En 1441, après que Grégoire IX Mousabegian, Catholicos de Sis, a refusé le transfert de son siège à Etchmiadzin en Grand-Arménie, Kirakos est élu Catholicos de l’Église apostolique arménienne par le clergé de cette région, influencé par l’ambitieux Zakaria de Havoutztar, chef de l’Église de Siounie. Si Kirakos était réputé pour la sainteté de ses mœurs, il n’était pas un prélat politique et il s’avère rapidement dépassé par les ambitions de ses puissants électeurs.
Kirakos doit de plus face à la dissidence de Grégoire IX Mousabegian qui se maintient comme Catholicos à Sis ; par ailleurs, bien qu’il ait révoqué l’excommunication qui frappait les titulaires de ce siège, Zacharie III (1434-1464) demeure Catholicos indépendant d’Aghtamar.

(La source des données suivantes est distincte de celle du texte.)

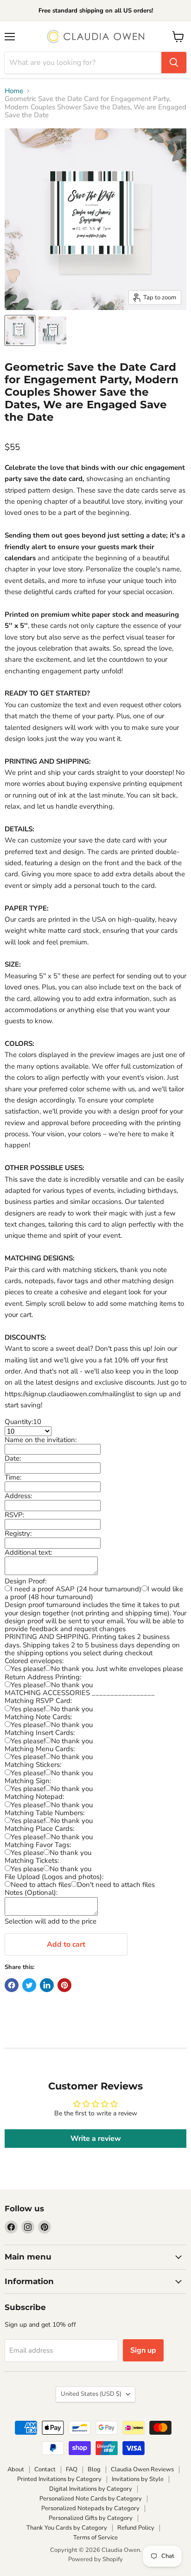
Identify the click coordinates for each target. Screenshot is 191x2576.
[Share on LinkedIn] (47, 1985)
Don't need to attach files (116, 1884)
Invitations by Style (138, 2479)
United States (91, 2394)
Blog (94, 2469)
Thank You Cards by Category (66, 2528)
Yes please (27, 1852)
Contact (45, 2469)
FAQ (71, 2469)
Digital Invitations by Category (90, 2489)
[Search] (173, 62)
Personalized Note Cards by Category (90, 2498)
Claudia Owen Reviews (142, 2469)
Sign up (143, 2350)
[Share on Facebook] (12, 1985)
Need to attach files (41, 1884)
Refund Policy (135, 2528)
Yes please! (28, 1668)
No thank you (72, 1685)
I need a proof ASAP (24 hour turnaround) (76, 1589)
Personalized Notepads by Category (90, 2508)
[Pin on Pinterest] (64, 1985)
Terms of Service (95, 2537)
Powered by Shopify (95, 2559)
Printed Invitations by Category (59, 2479)
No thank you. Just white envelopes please (117, 1668)
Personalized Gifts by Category (91, 2518)
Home (14, 91)
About (15, 2469)
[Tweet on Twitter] (29, 1985)
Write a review (95, 2138)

C’est alors qu’un certain Marcos, « évêque des Ibères », met en doute la légitimité de la nomination de Kirakos, sous le prétexte qu’il n’avait pas été élu évêque auparavant. L'évêque Zacharie de Havoutztar, qui souhaitait devenir lui-même patriarche, profite de la situation pour exiger la déposition de Kirakos, appuyé par trente autres évêques. Il n’hésite pas à monnayer pour ce faire l’accord de l’ishkhan Yaqoub Beg qui résidait à Erevan comme représentant de Jihan Shah des Qara Qoyunlu, maître de l’Arménie
Kirakos, désespéré par ces intrigues, se retire dans un monastère où il ne tarde pas à mourir. Zacharie de Havoutztar ne réussit finalement pas à s’imposer et il doit laisser le patriarcat à un autre candidat, Grégoire, évêque d’Ardaze, qui est élu sous le nom de Grigor X ǰalalbēkeanc‘.